What is needed: Excluding all pictures, please output the listing exactly.
==========
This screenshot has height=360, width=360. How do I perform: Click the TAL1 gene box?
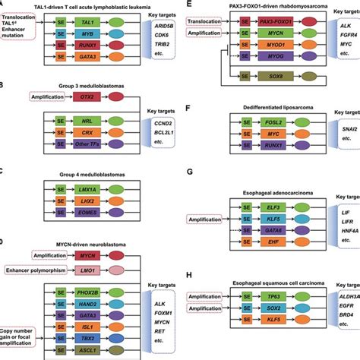click(87, 24)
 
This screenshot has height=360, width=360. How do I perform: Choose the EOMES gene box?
click(87, 214)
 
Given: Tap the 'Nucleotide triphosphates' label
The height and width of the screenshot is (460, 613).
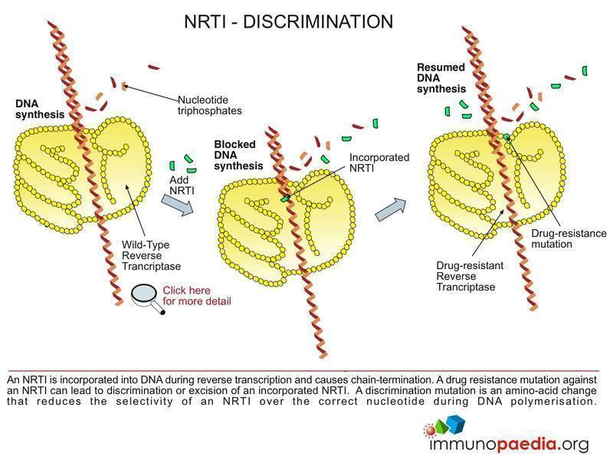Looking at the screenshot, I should pos(210,105).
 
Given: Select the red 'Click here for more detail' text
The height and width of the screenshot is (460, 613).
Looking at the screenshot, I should pos(196,296).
==========
Solution:
This screenshot has height=360, width=360. How do I perform: Click the TAL1 gene box?
click(87, 24)
 
This screenshot has height=360, width=360. How do I perform: Choose the EOMES gene box?
click(87, 214)
 
Given: Tap the 'Nucleotide triphosphates' label
The height and width of the screenshot is (460, 613).
Looking at the screenshot, I should pos(210,105).
 
Given: Select the red 'Click here for more detail' text
The height and width of the screenshot is (460, 613).
Looking at the screenshot, I should pos(196,296).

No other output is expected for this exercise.